Voilà déjà presque vingt ans que ce groupe nord-irlandais se plaît à abreuver nos oreilles de son style à la croisée du post et du math-rock, sans aucun signe d'essoufflement visible à l'horizon. Une bonne nouvelle doublée d'une belle longévité qui se doivent d'être ici saluées à l'heure de la livraison de ce septième album, « Megaufauna ». Et ce dernier fait une fois encore la part belle aux mélodies bien senties et aux ambiances décalées, certes... mais pas que.
Il ne faut d'ailleurs que quelques instants à "North Coast Megafauna", introduction explosive de plus de six minutes pour synthétiser toute l'étendue du talent d'AND SO I WATCH YOU FROM AFAR. Une véritable fresque aux contours multiples, avec une montée en puissance rythmique qui honore les parties de guitares affûtées du duo Rory Friers / Niall Kennedy. "Do Mór" et ses incessants changements de tempo laisse à peine le temps de souffler que l'on se fait happer par la doublette "Mother Belfast (Part 1) & (Part 2)" qui jongle entre le clair et l’obscur, le tout servi avec précision par Ewen Friers, frère de Rory et remplaçant de Jonathan Adger officiellement depuis 2022, et Chis Wee, batteur aux abois.
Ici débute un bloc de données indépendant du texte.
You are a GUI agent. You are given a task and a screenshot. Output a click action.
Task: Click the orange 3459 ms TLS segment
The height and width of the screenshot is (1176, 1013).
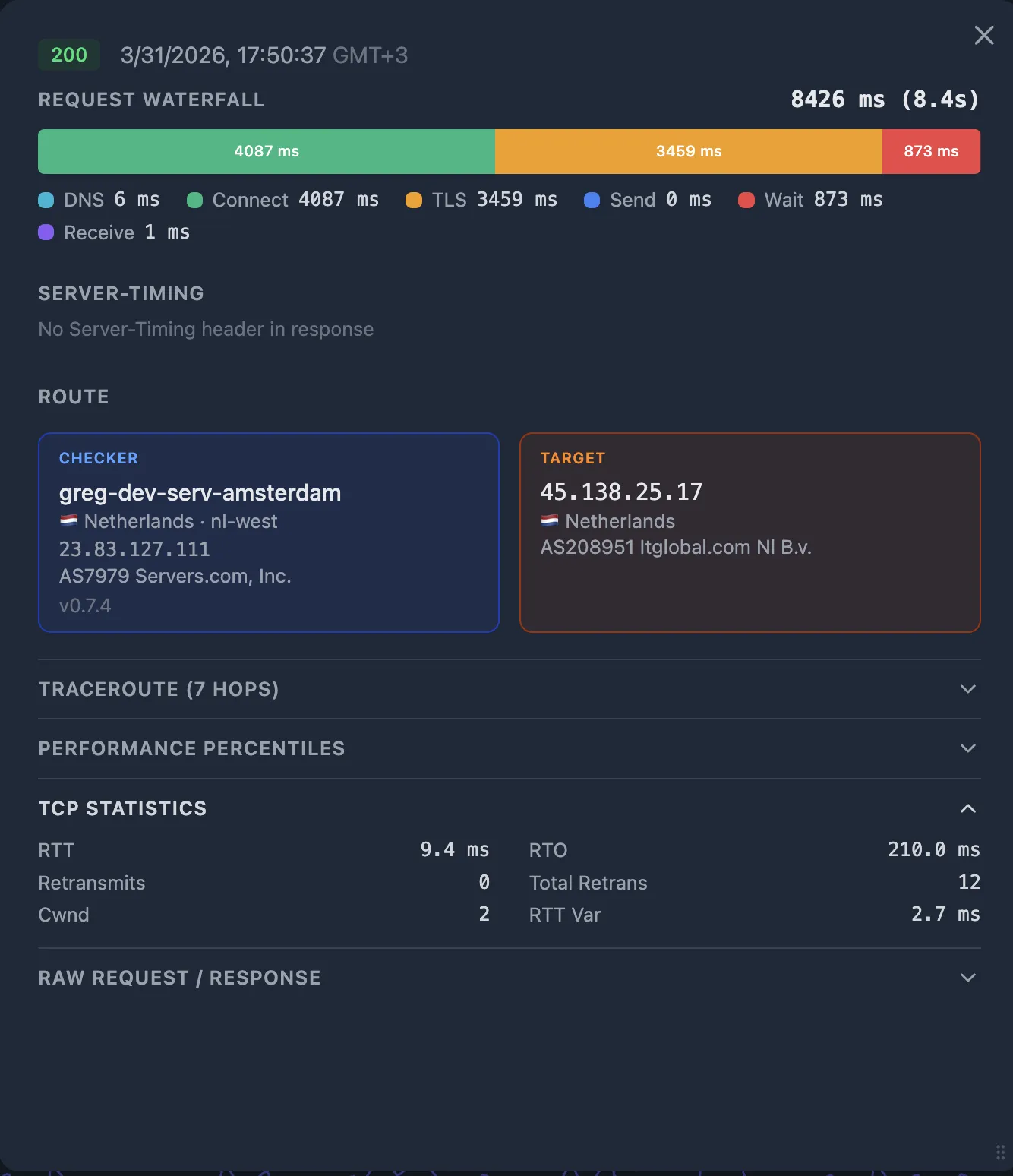pyautogui.click(x=688, y=151)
L’exécution de l'ensemble est limpide tout en étant percutant. A l’image de "Any Joy" et de ses superbes lignes de piano troussées par Michael Keeney, qui laissent planer comme un moment de rêverie dans la pièce. Comme pour mieux laisser le terrain au bouillonnant "Button Days" qui apporte ce petit grain de folie faisant de ce groupe l’un des meilleurs dans son genre. Point d’orgue du disque, "Me and Dunbar" se révèle être un tour de force intimiste, introspectif, qui ne se dévoile véritablement qu'après de nombreuses écoutes attentives. Une histoire d'atmosphères qui se savoure idéalement loin de l'agitation du quotidien.
Le contenant est également à la hauteur du contenu de « Megafauna » : l'album a été enregistré avec soin par Tommy McLaughlin dans son antre de l’Attica Studio à Donegal et masterisé par Katie Tavini. Le rendu final est excellent, laissant percevoir la place de chaque musicien dans cette brillante entreprise. L’artwork est quant à lui on ne peut plus explicite, illustrant à merveille toute l’énergie communicative de AND SO I WATCH YOU FROM AFAR sur scène. Une énergie qu’il a pu propager en bonne compagnie lors de dates effectués avec des formations comme ENVY, OCEANSIZE, CLUTCH ou encore THEM CROOKED VULTURES. Ce septième album est un tout qui inspire une profonde impression de dépaysement et fait de lui un voyage riche en émotions, parfois décalé... mais toujours juste. Un voyage chaudement recommandé.